A Social Science of Databases -- Closed Workshop
Location
University of Edinburgh
A SOCIAL SCIENCE OF DATABASES: BUILDING METAPHYSICAL MACHINES.

Contemporary society is marked by a will to data. The accumulation of a form of empirical material that is tabulated, quantifiable and ontologically fixed as ‘data’ is now a de facto imperative for the improvement of society ethically, normatively, and scientifically. What Hoeyer has called ‘intensified data sourcing’ (Hoeyer, 2023) has in this way become a prominent feature of public institutions, private organisations, and —increasingly— of technologies of the self (oft rendered material through bespoke and individuated ‘smart’ devices whose primary function is the production of ‘data’).
Social scientists attending to data practices have evidenced the sociality of data usages (Beaulieu & Leonelli, 2020), of processes of transformation in creating data (Bowker & Star, 1999), and of the curation of data towards instrumental purposes (Tempini, 2021). In so doing data has been productively theorised and empirically located as a socio-material practice. However, less has been said about the machines built to store and manage data; about data infrastructures.
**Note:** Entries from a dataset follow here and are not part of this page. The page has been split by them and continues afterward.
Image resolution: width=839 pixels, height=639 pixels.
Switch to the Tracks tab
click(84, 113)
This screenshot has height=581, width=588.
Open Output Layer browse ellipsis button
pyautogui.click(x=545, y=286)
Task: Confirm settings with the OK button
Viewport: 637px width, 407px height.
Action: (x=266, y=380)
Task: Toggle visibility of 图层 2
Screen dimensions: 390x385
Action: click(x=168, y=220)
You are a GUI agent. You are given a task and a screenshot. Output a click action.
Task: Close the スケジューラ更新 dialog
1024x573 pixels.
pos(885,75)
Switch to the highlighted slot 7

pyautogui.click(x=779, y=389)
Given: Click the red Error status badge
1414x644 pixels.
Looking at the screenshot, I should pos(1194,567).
These machines represent a novel opportunity for understanding our contemporary societies. Where data sourcing often prefigures its usages, where value is located not in the ends data is put to (in the knowledge that is produced), but in the presence of data at all (in the size and ‘quality’ of the database) (See: Cuffe, 2025), the understanding of the machines which house data becomes a more urgent empirical problem.
This workshop brings together scholars thinking about the creation, maintenance, and gestalt qualities of the machines that house and transmit data themselves; about databases. Participants will discuss their work on the technical and physical development of databases from a social science, historical, critical humanities or philosophical perspective. The workshop aims to outline a social science of databases that engages critically with: data ontologies, standardised languages, SQL, NoSQL, ‘blob’ storage, server farms, cloud computing, power requirements, caballing, microprocessor technologies, the functioning and scales of binary digits, solid state drives, hard disks, tape, ‘cyber’ security, physical security, and the aesthetics of databases.
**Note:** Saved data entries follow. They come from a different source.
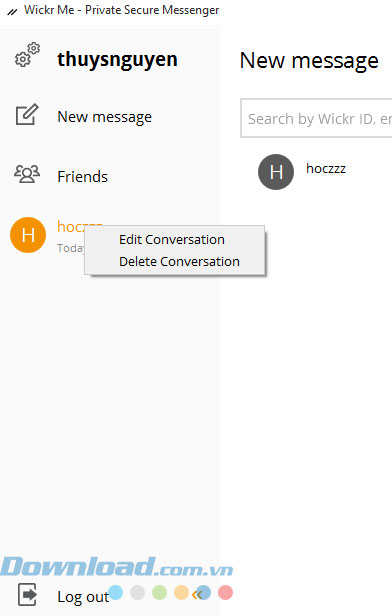Open settings via the gear icon
392x616 pixels.
[x=27, y=55]
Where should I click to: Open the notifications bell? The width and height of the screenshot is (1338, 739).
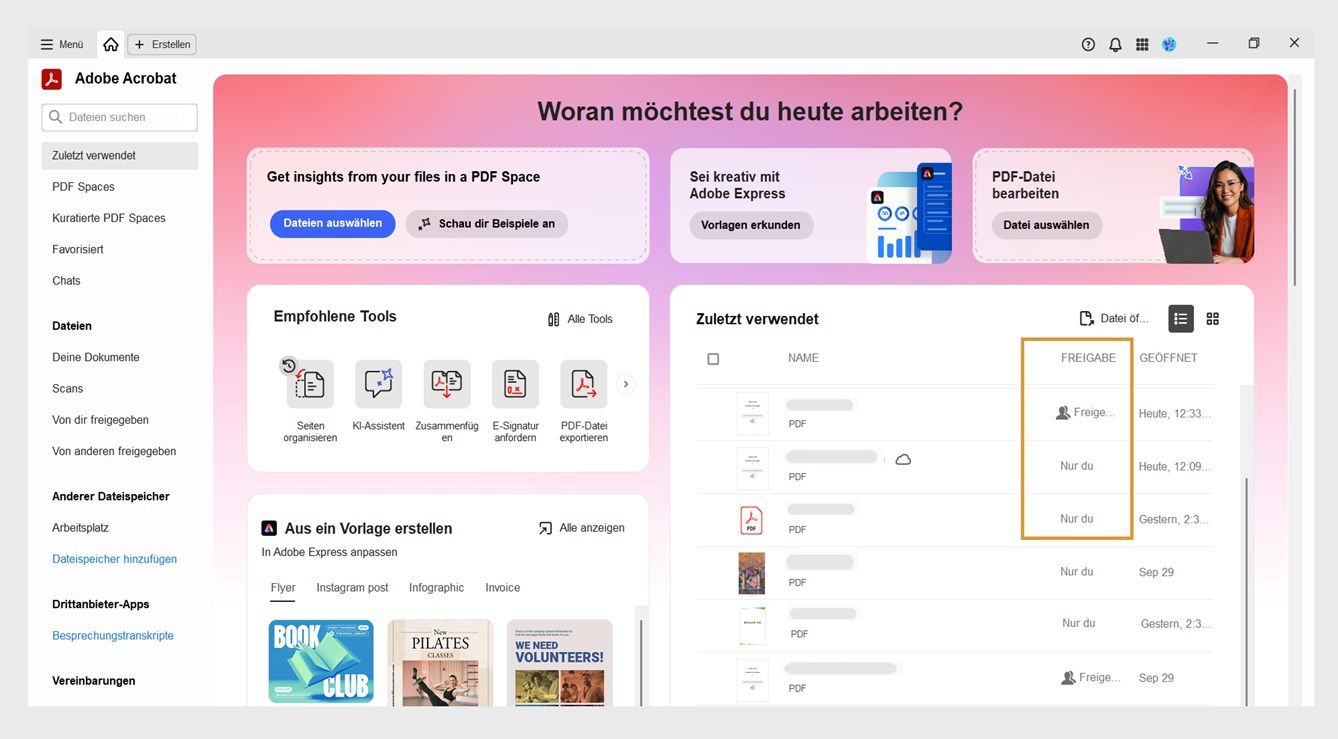click(x=1114, y=43)
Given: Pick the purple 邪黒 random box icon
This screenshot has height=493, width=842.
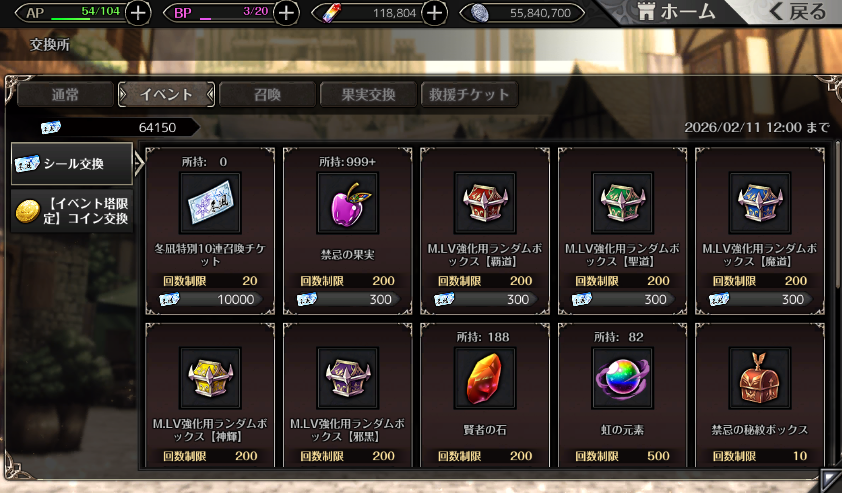Looking at the screenshot, I should click(x=347, y=378).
The workshop will take place over two days, with one day for paper presentations, and the second day for discussion between workshop participants with the hope of advancing a theory of databases, and solidifying future collaborative endeavours as panels, conferences, a journal special edition or an edited collection.
Beaulieu, A. & Leonelli, S. (2021) Data & Society: A Critical Introduction. Washington, D.C: SAGE Publications Ltd.
Bowker, G. C. & Star, S. L. (1999) Sorting Things Out: Classification And Its Consequences. Cambridge, Mass. ; MIT Press.
Cuffe, R. (2025) Data, waves and wind to be counted in the economy. BBC News [Online]. Available at: https://www.bbc.co.uk/news/articles/czedpnen168o [Accessed: 10/03/2025]
Hoeyer, K. (2023) Data Paradoxes: The Politics of Intensified Data Sourcing in Contemporary Healthcare, London: MIT Press.
Tempini, N. (2021) Data curation-research: practices of data standardization and exploration in a precision medicine database. New genetics and society. [Online] 40 (1), 73–94.